A la fin des années 50, Oé Kenzaburô s’affirme comme l’enfant terrible des lettres japonaises. Son inspiration exprime le frénétique « mal de vivre » d’une « génération perdue » marquée par le souvenir de la défaite. Au cours de l’été 1963, le jeune romancier voit commencer pour lui une « vie nouvelle » : la naissance de son premier fils lourdement handicapé, la rencontre des victimes de Hiroshima lui découvrent l’absurdité cruelle d’un Mal dont son oeuvre romanesque, couronnée par le Prix Nobel en 1994, ne va cesser de questionner la signification.
Les livres de Oé offrent au lecteur européen l’image d’un autre Japon où modernité et tradition se mettent au service d’un humanisme paradoxal et subversif. On connaît le célèbre mot de Nietzsche selon lequel nous avons l’art pour ne pas périr de la vérité. Toute la réflexion de Oé est dominée par une question semblable : comment survivre à la vérité, car si la douleur dévastatrice du vrai doit être dite, il faut que cette douleur soit aussi douceur afin de préserver celui qui la contemple de la destruction sans retour de son être.

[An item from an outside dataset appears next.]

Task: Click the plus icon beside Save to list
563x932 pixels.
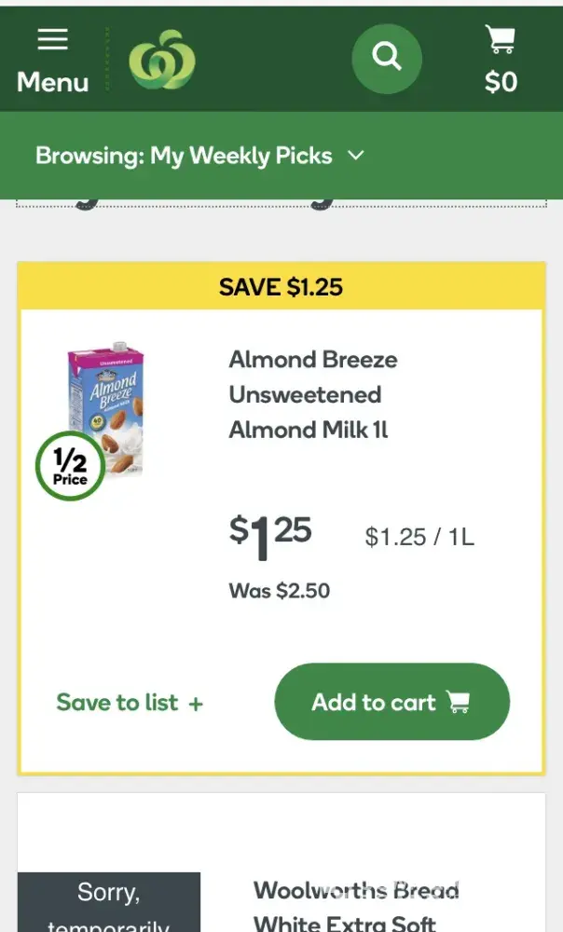Action: [196, 704]
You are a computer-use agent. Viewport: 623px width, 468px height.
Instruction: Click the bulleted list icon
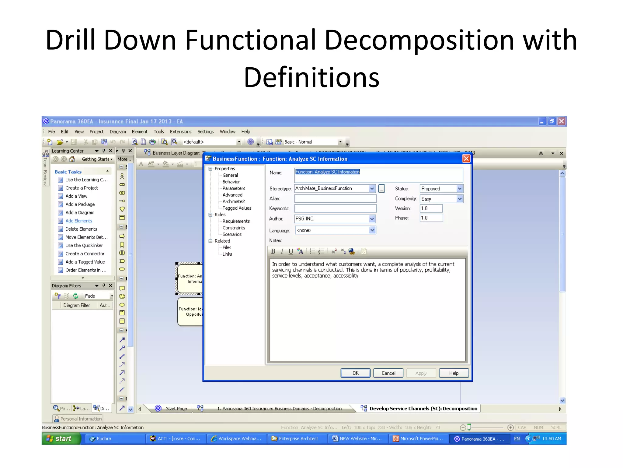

Le présent volume constitue la version actualisée et augmentée de l’essai de Philippe Forest paru en 2001. Il prend en compte certaines des oeuvres portées à la connaissance du public occidental ces dix dernières années.
Oé Kenzaburô : Légendes anciennes et nouvelles d’un romancier japonais suivi de : Deux entretiens avec Oé Kenzaburô, Nantes, Cécilde Defaut, 2012, 336 p.